**Data in this exercise:**
Start of Block

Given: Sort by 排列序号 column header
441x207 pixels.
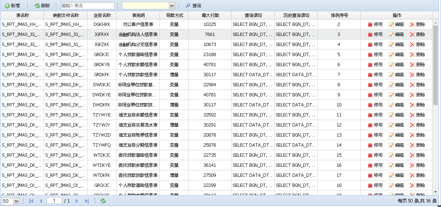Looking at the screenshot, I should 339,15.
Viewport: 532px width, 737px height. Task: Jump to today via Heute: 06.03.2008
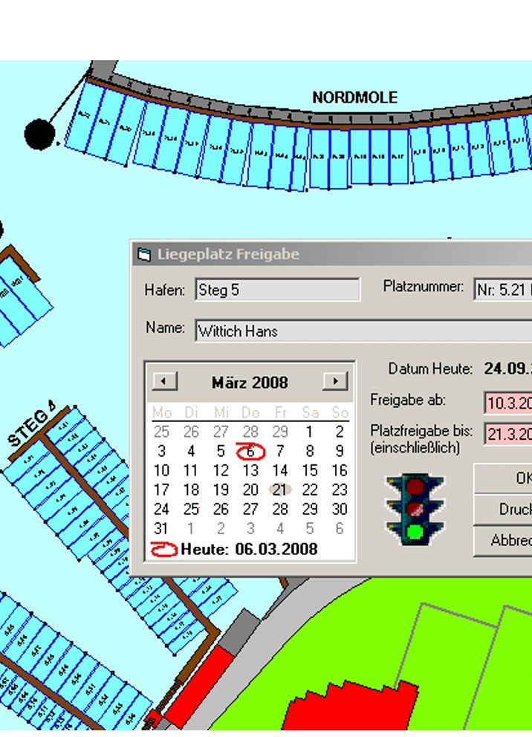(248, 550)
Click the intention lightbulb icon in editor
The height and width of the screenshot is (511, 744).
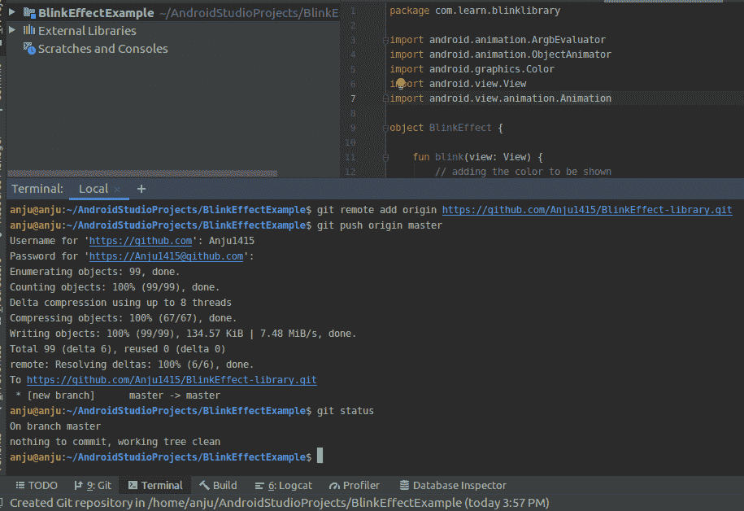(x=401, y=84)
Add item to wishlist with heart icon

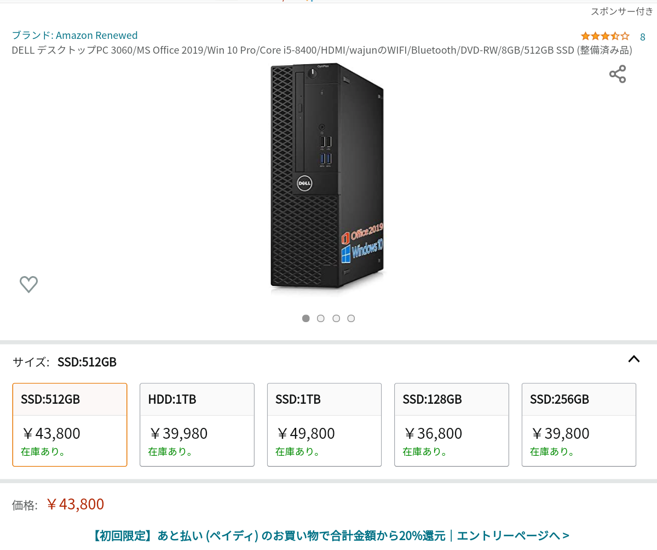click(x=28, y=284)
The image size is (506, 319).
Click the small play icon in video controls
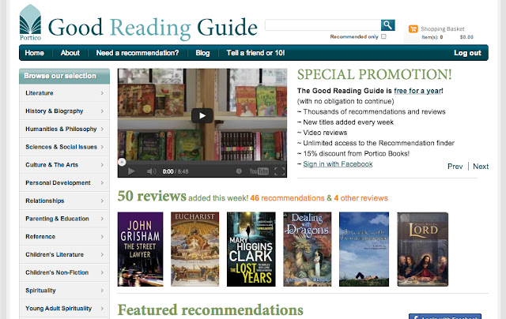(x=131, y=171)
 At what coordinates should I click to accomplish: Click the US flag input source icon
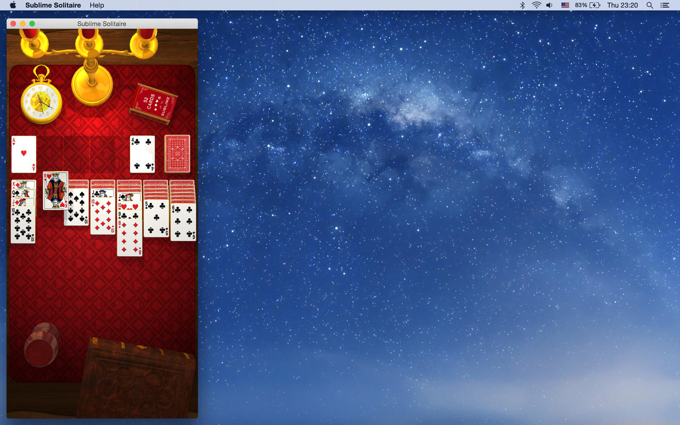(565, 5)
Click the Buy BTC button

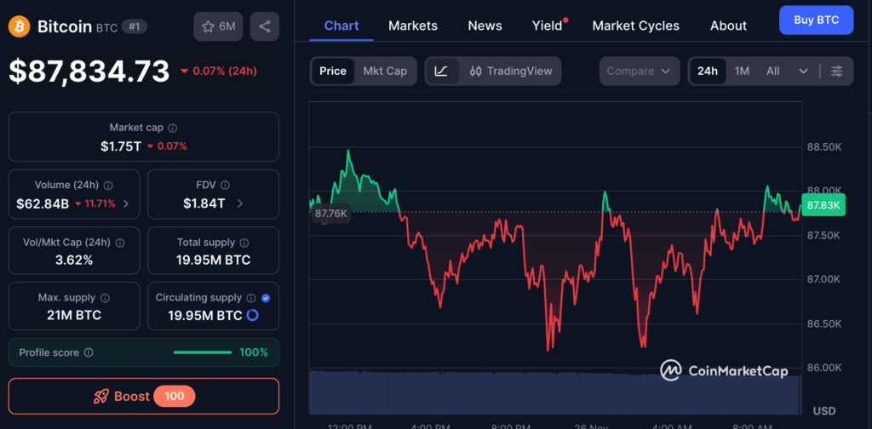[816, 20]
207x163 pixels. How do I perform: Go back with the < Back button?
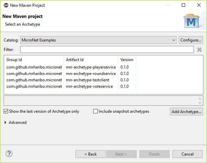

End of Block
Start of Block

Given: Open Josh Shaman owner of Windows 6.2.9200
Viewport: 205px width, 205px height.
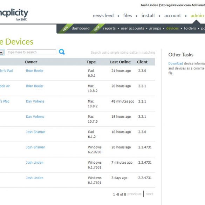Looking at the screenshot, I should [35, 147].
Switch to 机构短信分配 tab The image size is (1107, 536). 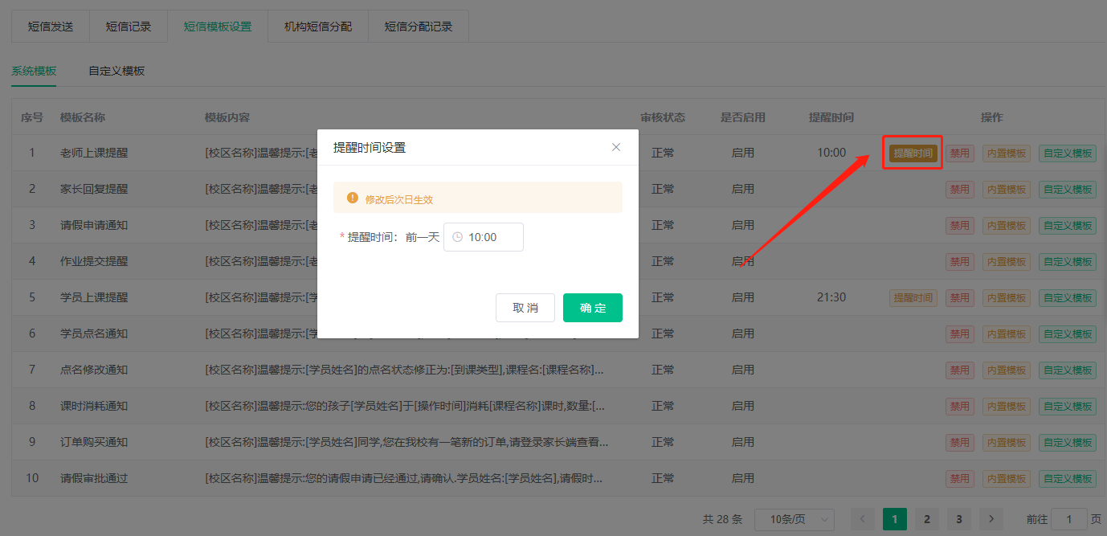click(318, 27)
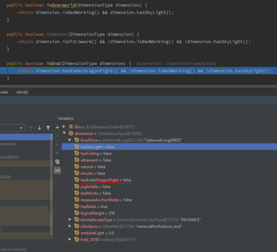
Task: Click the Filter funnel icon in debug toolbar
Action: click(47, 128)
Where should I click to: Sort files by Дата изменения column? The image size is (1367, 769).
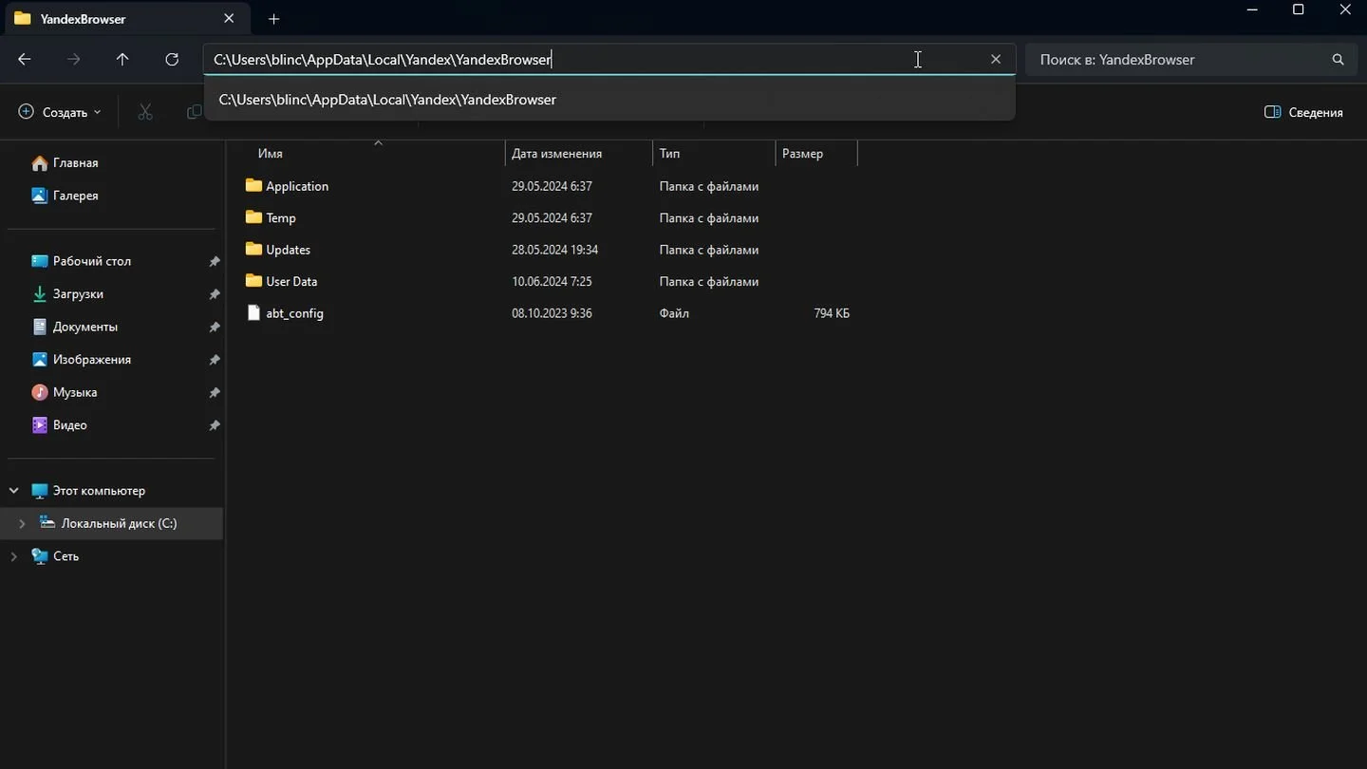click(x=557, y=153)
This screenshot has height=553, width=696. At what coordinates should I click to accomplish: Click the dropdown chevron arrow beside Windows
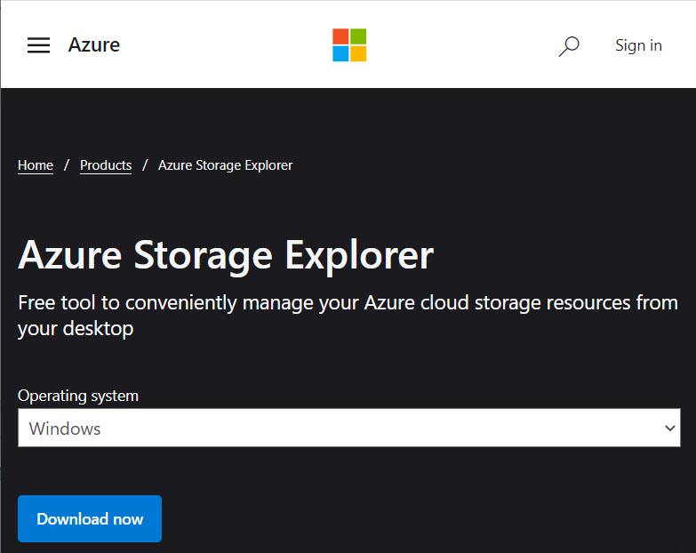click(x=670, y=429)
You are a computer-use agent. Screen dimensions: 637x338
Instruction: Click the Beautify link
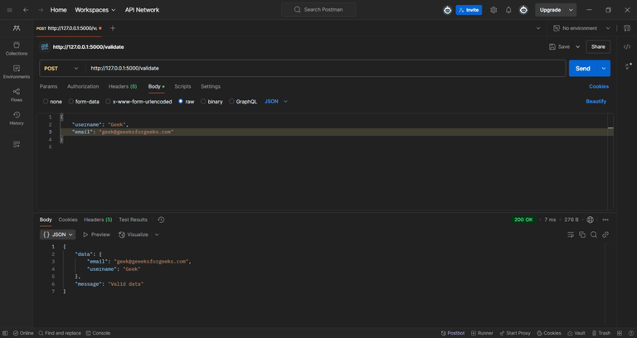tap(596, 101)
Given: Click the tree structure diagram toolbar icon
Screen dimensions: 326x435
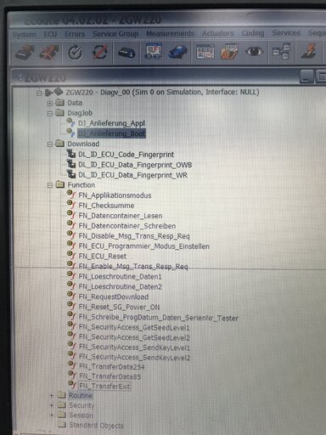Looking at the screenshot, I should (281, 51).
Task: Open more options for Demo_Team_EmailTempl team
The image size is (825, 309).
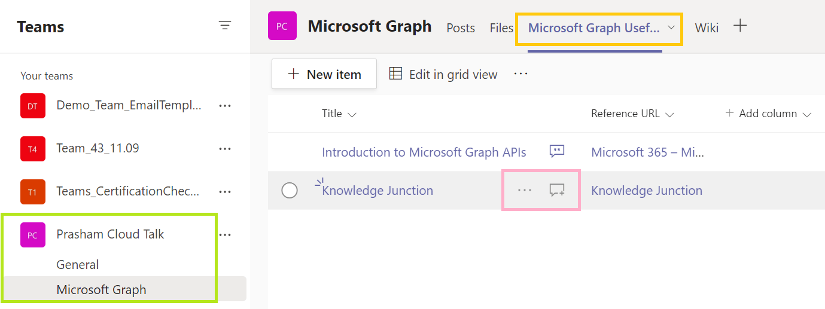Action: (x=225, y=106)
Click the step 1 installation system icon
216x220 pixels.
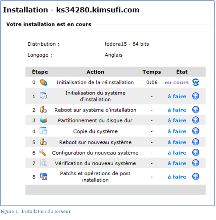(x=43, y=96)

End of Block

**Problem requirements:** Only the lines of the listing above from the one with "Given: Sort by 排列序号 column header" through the one with "207x163 pixels. How" should be output, exactly, with both ends kept and pictures left out.

**The completed task:**
Given: Sort by 排列序号 column header
441x207 pixels.
Looking at the screenshot, I should 339,15.
Viewport: 532px width, 737px height. Task: Jump to today via Heute: 06.03.2008
(248, 550)
Click the intention lightbulb icon in editor
The height and width of the screenshot is (511, 744).
(x=401, y=84)
Add item to wishlist with heart icon

click(x=28, y=284)
The image size is (506, 319).
Click the small play icon in video controls
(x=131, y=171)
 At what coordinates should I click to accomplish: Click the US flag input source icon
(565, 5)
Click the Buy BTC button

[816, 20]
207x163 pixels. How do I perform: Go back with the < Back button?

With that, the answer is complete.